Foreign Policy

Foreign Policy

Fall 1999

 

So, You Wanna Be a State?

 

Not long ago, a United Nations official reports, a man called seeking UN membership for the “state” of Utopia—a platform with ten inhabitants floating in the Pacific Ocean. He was one of almost three dozen leaders who in the last decade hoped to secure a quick dose of legitimacy for their fledgling “countries.”

Any community may claim statehood—even one adrift at sea—but that claim gains credibility only through international recognition, one country at a time. The Unrepresented Nations and Peoples Organization, based in the Hague, was founded in 1991 by 15 nations, including Crimea, Estonia, and Tibet, to help groups on the fringe of the international community voice their claims to self-determination. Fifty-two would-be states currently belong, including Abkhazia, Gagauzia, the Lakota Nation, and Zanzibar.

Although there is no surefire way for a nation to earn statehood, most groups—Utopia included, apparently—view UN membership as tantamount to international recognition, even though, as former secretary-general Trygve Lie said in March 1950, the United Nations “does not possess any authority to recognize either a new State or a new government of an existing State,” or require its members to recognize all other states.

A state looking to join the United Nations must apply to the secretary-general and pledge to uphold the UN Charter. The secretariat’s legal affairs department verifies that the applicant possesses the characteristics of a state—a defined territory, a permanent population, a government, and the capacity to conduct international relations—and routes the application to the Security Council’s Committee on the Admission of New Members. The committee discusses the merits of the application—for example, whether the state is “peace-loving,” or whether it is willing and able to fulfill its charter obligations.

The process can be politically charged.
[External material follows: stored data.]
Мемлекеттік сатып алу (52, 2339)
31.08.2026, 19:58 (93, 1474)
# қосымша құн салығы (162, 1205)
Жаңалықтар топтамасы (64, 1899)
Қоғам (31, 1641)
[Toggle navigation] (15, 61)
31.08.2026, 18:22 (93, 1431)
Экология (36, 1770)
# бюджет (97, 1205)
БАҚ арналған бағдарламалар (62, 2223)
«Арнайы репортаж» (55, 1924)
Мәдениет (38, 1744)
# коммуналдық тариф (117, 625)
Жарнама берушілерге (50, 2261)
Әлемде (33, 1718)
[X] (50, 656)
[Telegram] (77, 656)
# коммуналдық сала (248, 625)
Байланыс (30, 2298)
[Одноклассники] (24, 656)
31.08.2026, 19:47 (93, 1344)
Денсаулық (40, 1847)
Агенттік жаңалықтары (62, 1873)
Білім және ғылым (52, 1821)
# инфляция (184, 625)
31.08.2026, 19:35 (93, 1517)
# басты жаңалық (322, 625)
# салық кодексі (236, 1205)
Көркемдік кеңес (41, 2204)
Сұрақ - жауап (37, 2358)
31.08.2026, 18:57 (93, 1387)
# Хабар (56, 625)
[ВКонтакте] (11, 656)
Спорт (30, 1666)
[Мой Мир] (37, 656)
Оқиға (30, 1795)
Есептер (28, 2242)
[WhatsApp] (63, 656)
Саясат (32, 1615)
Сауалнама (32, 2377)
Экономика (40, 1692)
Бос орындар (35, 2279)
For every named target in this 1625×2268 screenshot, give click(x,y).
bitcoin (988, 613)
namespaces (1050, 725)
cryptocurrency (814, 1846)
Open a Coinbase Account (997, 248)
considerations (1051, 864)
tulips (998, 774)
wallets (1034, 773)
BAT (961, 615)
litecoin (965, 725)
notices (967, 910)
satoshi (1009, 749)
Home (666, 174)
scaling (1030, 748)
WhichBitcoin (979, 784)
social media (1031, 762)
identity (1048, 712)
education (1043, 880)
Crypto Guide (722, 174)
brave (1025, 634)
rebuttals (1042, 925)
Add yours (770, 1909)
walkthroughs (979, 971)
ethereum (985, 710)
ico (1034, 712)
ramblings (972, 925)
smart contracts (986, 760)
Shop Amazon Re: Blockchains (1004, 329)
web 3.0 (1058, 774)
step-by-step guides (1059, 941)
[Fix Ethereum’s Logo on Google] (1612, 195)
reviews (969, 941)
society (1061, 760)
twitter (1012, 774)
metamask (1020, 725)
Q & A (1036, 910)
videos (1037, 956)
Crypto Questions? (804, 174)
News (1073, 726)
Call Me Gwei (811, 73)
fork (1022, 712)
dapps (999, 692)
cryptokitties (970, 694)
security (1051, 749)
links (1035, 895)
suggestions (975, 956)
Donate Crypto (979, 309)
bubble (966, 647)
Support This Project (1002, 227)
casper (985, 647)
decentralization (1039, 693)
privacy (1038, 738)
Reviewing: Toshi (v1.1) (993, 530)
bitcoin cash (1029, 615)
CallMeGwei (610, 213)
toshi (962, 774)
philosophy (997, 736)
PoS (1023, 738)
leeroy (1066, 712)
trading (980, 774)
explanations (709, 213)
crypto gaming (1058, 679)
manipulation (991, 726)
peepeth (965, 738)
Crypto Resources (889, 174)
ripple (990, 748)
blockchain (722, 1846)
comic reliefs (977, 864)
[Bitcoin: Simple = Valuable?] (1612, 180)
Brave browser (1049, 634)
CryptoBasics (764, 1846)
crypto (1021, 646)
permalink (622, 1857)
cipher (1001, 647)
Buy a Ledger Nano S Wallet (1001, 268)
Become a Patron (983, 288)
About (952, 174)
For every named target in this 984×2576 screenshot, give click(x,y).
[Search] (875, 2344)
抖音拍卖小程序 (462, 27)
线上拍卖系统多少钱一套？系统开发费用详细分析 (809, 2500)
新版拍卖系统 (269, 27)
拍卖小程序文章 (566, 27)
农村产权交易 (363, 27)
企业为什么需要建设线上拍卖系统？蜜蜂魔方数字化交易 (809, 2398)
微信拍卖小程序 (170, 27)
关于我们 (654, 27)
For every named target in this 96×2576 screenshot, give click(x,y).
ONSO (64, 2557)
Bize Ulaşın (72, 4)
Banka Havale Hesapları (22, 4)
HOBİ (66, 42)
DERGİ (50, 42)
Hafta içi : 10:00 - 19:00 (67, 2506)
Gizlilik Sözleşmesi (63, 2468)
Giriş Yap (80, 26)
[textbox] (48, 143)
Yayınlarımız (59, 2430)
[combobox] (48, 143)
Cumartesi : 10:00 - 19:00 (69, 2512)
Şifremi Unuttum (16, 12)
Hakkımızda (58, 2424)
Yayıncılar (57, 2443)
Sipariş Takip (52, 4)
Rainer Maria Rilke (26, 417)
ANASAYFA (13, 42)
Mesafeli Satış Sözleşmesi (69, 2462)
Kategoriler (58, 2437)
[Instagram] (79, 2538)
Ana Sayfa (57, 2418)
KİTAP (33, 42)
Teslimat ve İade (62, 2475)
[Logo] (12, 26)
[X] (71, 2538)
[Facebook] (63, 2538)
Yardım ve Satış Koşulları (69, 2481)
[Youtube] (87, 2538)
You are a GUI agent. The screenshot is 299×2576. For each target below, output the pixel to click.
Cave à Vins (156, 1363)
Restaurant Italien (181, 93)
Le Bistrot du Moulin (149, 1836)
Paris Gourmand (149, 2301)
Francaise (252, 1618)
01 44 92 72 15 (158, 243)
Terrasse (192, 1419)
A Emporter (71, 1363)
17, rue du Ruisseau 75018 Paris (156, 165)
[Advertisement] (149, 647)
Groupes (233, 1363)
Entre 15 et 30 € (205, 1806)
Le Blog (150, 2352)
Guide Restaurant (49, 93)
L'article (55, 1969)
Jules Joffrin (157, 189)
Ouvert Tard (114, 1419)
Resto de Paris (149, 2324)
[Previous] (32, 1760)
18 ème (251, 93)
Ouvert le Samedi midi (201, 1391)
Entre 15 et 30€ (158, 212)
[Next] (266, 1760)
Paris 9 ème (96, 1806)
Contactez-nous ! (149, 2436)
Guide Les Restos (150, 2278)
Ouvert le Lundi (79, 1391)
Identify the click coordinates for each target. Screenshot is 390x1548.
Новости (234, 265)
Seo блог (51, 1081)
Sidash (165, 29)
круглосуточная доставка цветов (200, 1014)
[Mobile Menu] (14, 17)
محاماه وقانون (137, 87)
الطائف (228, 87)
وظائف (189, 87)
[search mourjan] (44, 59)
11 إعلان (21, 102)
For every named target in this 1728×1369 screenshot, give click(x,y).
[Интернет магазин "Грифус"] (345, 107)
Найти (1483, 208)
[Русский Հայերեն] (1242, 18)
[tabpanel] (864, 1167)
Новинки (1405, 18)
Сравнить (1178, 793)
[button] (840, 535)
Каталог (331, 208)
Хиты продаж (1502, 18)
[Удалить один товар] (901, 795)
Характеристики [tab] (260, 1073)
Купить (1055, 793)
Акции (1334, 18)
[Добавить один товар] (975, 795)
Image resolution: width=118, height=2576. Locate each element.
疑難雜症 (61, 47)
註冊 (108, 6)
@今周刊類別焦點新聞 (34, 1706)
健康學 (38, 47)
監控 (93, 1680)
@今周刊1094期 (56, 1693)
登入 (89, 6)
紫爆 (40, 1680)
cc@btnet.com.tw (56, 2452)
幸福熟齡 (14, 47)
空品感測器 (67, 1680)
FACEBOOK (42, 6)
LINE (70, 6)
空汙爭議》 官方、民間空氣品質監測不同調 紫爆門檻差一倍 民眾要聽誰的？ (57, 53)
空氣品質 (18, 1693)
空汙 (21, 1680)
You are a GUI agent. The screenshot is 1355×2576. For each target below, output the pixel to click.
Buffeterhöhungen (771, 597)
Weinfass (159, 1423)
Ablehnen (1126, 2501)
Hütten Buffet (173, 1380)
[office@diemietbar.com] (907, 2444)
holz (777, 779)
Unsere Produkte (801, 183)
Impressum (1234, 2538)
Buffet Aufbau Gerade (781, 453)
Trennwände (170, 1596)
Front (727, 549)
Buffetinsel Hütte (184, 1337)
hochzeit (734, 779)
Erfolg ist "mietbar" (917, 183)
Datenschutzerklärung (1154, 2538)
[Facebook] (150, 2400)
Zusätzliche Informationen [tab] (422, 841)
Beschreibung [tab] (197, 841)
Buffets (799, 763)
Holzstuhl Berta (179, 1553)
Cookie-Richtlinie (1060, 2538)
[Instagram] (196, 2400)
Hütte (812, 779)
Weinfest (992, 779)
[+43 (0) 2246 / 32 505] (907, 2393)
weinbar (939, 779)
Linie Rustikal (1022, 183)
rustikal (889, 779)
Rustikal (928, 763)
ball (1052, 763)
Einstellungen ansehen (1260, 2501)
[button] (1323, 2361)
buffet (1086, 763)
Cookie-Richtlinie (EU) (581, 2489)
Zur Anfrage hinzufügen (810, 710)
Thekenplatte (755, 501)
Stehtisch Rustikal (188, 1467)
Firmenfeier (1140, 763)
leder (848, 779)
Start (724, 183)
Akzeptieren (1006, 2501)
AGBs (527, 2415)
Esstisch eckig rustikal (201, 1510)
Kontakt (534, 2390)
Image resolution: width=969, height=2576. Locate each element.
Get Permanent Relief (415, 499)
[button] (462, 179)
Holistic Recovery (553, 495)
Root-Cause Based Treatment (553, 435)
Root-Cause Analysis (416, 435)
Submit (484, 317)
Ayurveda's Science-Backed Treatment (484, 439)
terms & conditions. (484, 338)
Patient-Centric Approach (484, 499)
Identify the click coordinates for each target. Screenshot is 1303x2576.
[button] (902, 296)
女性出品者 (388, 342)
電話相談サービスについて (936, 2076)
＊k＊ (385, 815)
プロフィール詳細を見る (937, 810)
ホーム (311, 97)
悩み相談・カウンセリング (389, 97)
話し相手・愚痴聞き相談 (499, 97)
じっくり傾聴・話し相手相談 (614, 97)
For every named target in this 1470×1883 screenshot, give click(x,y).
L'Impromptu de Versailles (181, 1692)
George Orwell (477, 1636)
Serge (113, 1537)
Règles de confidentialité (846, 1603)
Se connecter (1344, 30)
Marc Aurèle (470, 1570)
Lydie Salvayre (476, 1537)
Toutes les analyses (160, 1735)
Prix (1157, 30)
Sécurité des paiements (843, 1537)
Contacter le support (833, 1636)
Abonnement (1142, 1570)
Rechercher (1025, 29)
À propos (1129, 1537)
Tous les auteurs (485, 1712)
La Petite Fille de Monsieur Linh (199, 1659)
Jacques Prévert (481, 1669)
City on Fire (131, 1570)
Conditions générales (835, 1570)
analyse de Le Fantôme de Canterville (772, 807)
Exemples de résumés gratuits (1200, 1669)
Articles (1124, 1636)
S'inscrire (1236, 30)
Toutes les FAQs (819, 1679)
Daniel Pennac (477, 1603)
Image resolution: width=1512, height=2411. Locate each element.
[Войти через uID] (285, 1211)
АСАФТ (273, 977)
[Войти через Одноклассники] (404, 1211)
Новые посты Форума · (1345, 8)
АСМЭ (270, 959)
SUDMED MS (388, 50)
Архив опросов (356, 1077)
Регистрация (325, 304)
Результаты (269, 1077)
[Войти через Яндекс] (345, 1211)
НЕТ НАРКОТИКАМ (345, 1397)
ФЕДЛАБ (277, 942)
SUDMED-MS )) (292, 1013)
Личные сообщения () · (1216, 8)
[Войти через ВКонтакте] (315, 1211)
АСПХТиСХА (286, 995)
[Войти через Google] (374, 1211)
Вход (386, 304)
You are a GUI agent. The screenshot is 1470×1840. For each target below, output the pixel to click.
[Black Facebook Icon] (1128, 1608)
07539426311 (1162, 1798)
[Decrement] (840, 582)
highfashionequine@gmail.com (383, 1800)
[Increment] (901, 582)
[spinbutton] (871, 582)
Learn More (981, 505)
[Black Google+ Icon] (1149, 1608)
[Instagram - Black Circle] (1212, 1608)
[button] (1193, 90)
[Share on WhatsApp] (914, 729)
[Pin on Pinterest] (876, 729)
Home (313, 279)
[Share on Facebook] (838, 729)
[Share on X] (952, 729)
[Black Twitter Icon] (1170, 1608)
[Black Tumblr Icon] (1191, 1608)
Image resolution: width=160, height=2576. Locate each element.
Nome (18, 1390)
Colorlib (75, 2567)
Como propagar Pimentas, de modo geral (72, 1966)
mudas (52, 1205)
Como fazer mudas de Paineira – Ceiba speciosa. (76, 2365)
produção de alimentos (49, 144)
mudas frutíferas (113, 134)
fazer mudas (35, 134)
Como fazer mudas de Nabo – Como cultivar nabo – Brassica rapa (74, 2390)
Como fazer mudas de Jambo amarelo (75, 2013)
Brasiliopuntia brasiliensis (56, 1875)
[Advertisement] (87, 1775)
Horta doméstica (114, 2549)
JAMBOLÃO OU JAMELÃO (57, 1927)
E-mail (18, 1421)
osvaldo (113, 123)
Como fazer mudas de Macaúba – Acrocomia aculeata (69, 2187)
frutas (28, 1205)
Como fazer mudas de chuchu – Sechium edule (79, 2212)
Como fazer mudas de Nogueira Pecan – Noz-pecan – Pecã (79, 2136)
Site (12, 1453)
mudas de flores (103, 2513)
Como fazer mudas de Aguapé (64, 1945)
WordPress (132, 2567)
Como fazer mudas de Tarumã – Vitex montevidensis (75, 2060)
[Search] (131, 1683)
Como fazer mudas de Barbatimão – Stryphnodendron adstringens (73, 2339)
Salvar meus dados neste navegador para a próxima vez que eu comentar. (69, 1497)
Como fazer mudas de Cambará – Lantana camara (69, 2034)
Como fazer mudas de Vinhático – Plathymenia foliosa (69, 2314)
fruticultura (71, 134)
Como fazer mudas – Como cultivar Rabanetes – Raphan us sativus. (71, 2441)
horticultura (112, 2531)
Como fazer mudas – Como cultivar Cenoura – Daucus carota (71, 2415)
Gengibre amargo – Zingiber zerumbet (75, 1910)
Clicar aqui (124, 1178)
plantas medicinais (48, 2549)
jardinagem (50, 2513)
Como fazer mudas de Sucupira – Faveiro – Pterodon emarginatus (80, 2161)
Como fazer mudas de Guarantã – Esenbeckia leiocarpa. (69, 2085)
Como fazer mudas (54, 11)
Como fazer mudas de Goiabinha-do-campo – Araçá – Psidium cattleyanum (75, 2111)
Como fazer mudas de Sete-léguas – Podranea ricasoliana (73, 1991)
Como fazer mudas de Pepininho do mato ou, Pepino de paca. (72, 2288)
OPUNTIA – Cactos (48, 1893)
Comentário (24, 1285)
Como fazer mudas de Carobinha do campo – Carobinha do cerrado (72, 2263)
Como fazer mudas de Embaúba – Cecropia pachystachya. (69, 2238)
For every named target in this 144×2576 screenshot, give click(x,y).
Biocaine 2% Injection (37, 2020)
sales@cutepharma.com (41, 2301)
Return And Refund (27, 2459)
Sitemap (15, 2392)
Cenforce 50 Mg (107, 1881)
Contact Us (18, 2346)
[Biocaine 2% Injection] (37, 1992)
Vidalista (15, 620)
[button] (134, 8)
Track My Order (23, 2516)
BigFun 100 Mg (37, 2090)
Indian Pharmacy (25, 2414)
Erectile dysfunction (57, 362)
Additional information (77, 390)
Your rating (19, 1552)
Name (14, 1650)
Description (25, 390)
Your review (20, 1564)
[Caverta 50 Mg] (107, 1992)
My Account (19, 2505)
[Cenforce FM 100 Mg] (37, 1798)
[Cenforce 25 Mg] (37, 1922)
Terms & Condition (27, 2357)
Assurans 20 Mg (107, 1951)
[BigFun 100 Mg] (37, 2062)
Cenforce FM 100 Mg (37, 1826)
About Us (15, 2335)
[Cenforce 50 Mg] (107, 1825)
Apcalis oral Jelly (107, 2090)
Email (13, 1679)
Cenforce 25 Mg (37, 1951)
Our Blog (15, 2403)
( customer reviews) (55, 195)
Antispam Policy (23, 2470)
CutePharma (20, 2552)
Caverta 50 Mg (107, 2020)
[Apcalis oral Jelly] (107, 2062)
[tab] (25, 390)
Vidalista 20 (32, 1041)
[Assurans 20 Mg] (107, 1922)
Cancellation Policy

Like all matters before the Security Council, a recommendation for admission needs to clear all five permanent council members—a deal breaker for many would-be states. That arrangement led to regular blackballing during the Cold War. Even today, it is widely acknowledged that Taiwan, which China regards as a “renegade province,” will never be approved for membership by the Security Council, no matter how qualified it is for statehood. Nevertheless, the Security Council Committee on the Admission of New Members has worked on a consensual basis, ensuring that no state recommended for membership has elicited any objections in the Security Council over the past ten years.

If a state is approved, the Security Council submits a resolution recommending admission to the General Assembly for a vote—a two-thirds majority secures admission. Bosnia and Herzegovina (1992), Eritrea (1993), and Palau (1994) are among the UN’s newest members.

Utopia has not fared as well. According to an official from the Committee on the Admission of New Members, its application was not considered because no other state had recognized it.